Le livre de Cholodenko est-il mouillé des pleurs qui pourraient se verser sur son sombre héros ? Ce serait anticiper son propos comme la mort du personnage. Il n’a pas encore passé l’arme à gauche mais vit déjà en un certain exil. Celle « d’une durée miséricordieuse ménagée à l’intérieur d’un réel » qui s’écoule désormais en un compte à rebours mais non sans humour (ce qui rend par contre coup le livre plus cruel). Cholodenko y excelle au sein d’une seule phrase de 90 pages.

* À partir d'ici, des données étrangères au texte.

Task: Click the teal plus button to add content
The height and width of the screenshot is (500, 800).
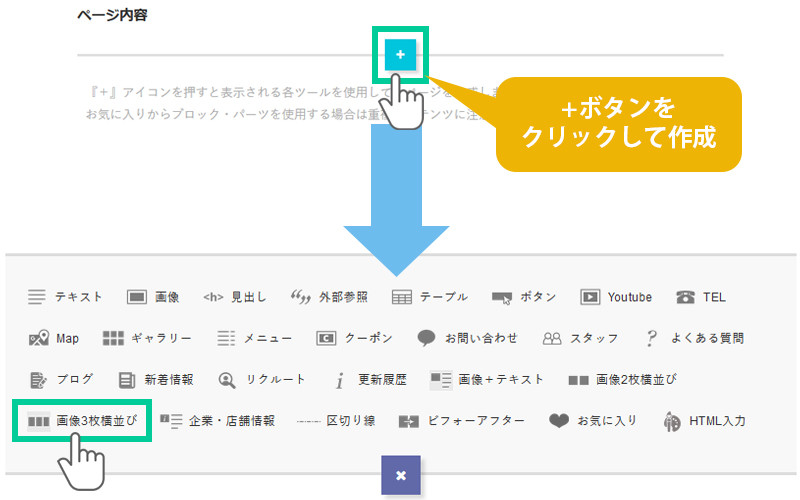Action: [x=400, y=55]
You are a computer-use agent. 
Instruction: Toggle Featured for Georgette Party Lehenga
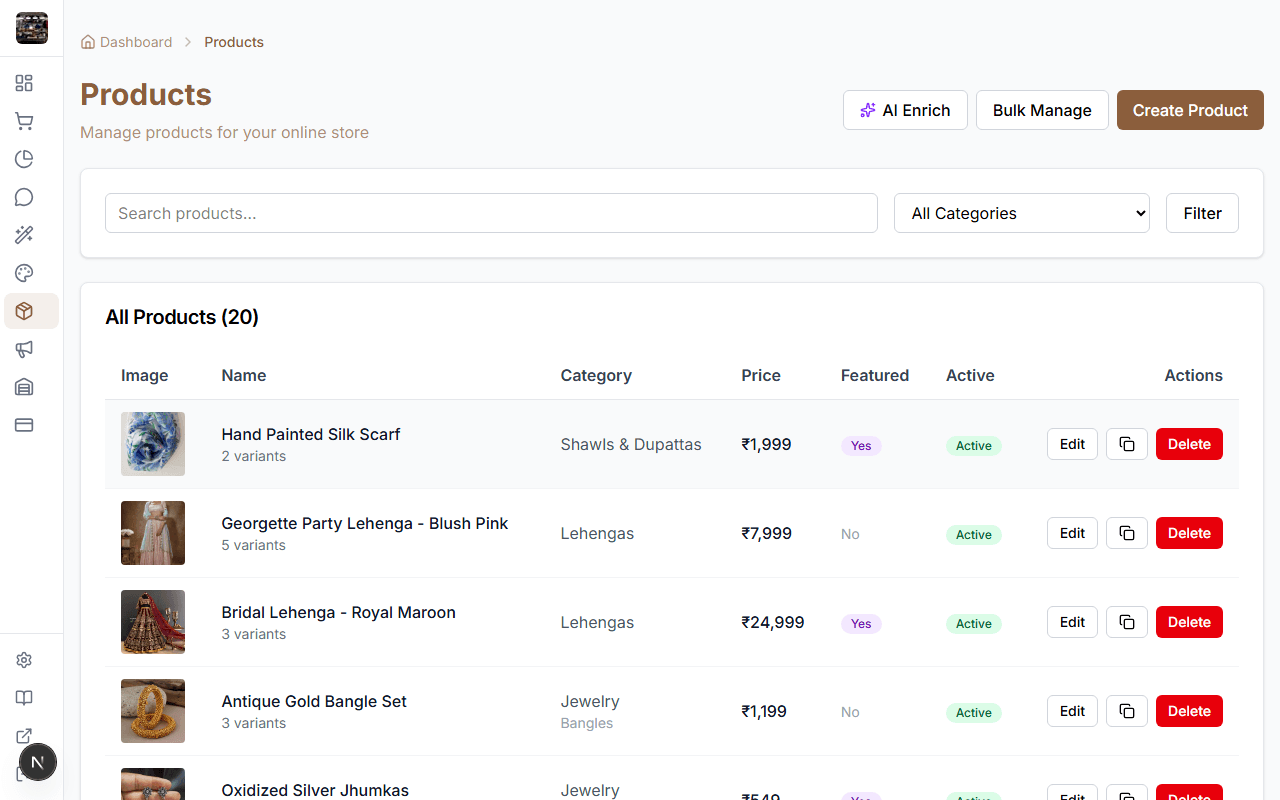coord(850,534)
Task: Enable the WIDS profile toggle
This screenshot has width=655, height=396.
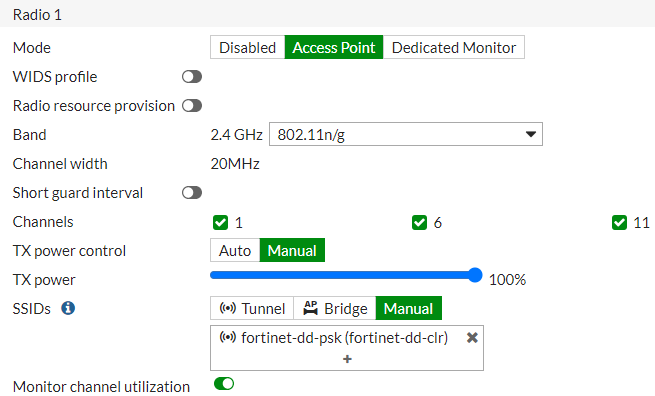Action: pos(192,77)
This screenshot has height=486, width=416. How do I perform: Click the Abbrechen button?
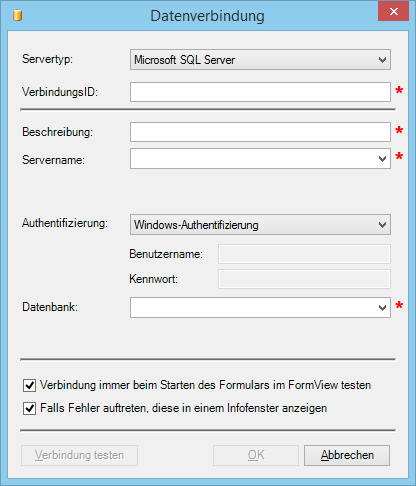[347, 455]
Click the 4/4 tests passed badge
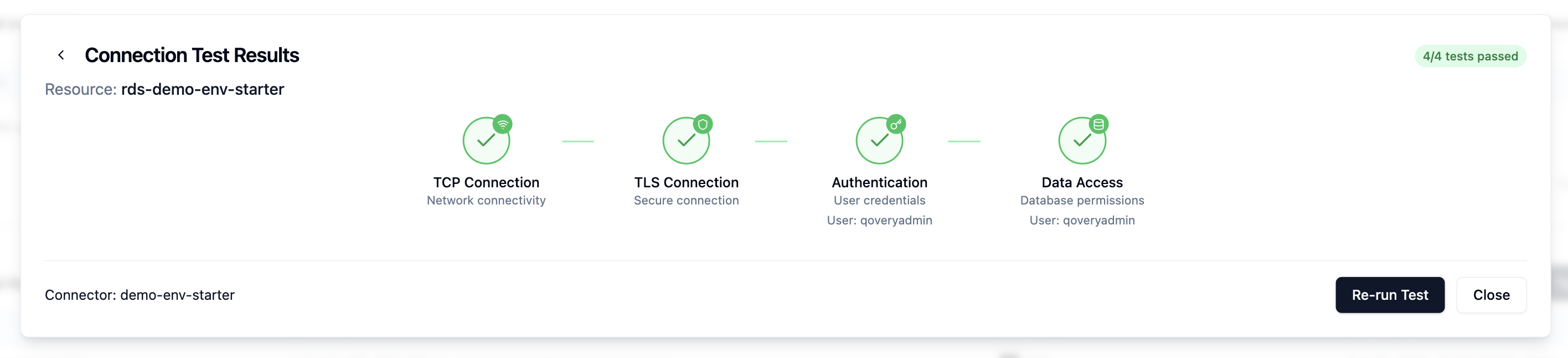The height and width of the screenshot is (358, 1568). click(1471, 56)
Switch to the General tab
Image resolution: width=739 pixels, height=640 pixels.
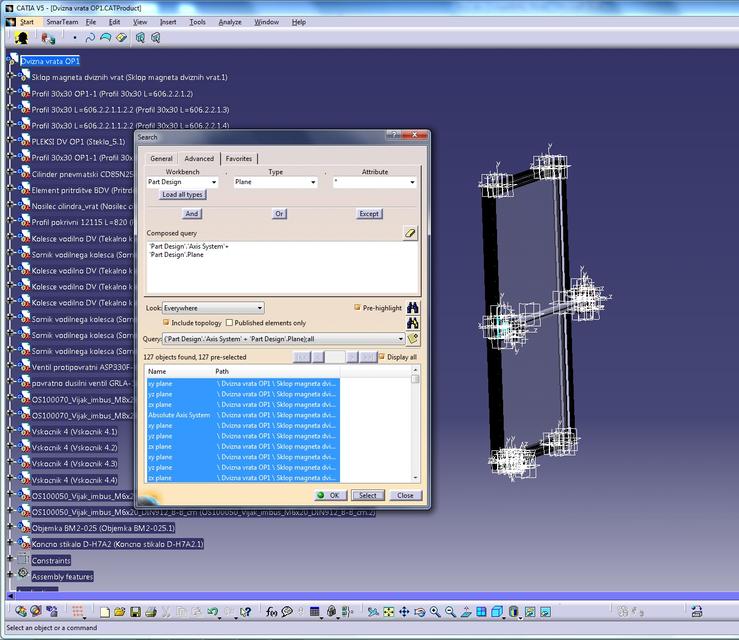(162, 158)
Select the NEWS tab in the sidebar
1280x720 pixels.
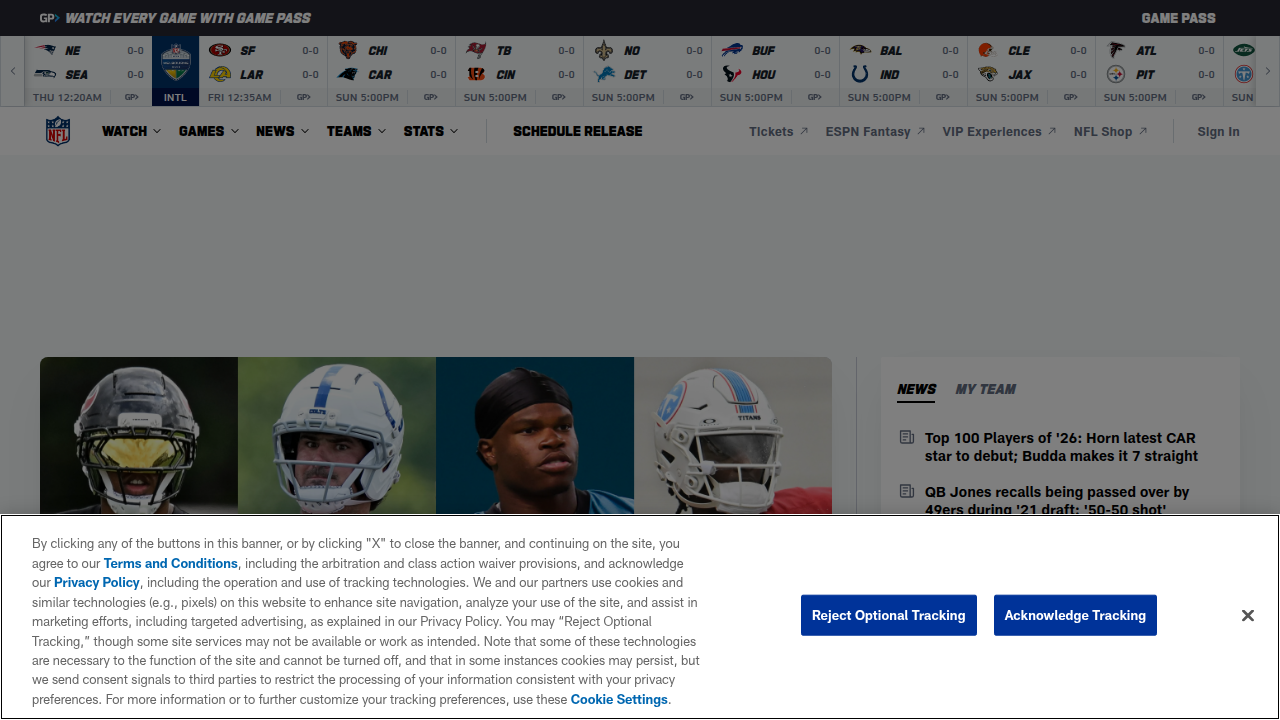[916, 390]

Au sein de ce fleuve phrastique se distinguent des épisodes bien marqués par empilements tirés loin des cérémoniaux en usage dans l’habituelle fiction.
Les mots s’accumulent dans cette ph®ase labyrinthique sans jamais étouffer le lecteur. Le texte l’emporte sur la mort annoncée : il n’en est pas la chronique (tout en évitant un espoir superfétatoire). Au temps humain succède le temps « exclusif et inouï du verbe » et de ses représentations. Existe un parfum de vie dans leurs renversements au moment où une certaine indifférence à ce que Cholodenko représente ou engrange permet saillies et béances. S’y polit le fin mot plutôt que le mot fin.
Là où la pensée va s’éteindre restent des traces bouillantes ou ridicules. Elles font se redresser certains membres avant qu’ils ne durcissent sous terre. Pas de renoncement : juste ça et là une pusillanimité. Preuve que le livre devient un texte de référence face à la mort qu’on se donne ou qui nous est donnée. Il est un acte de bonne foi même pour les athées.
jean-paul gavard-perret
Mark Cholodenko, Il est mort ?, P.O.L Editeur, Paris, 2016, 96 p. — 9,00 €.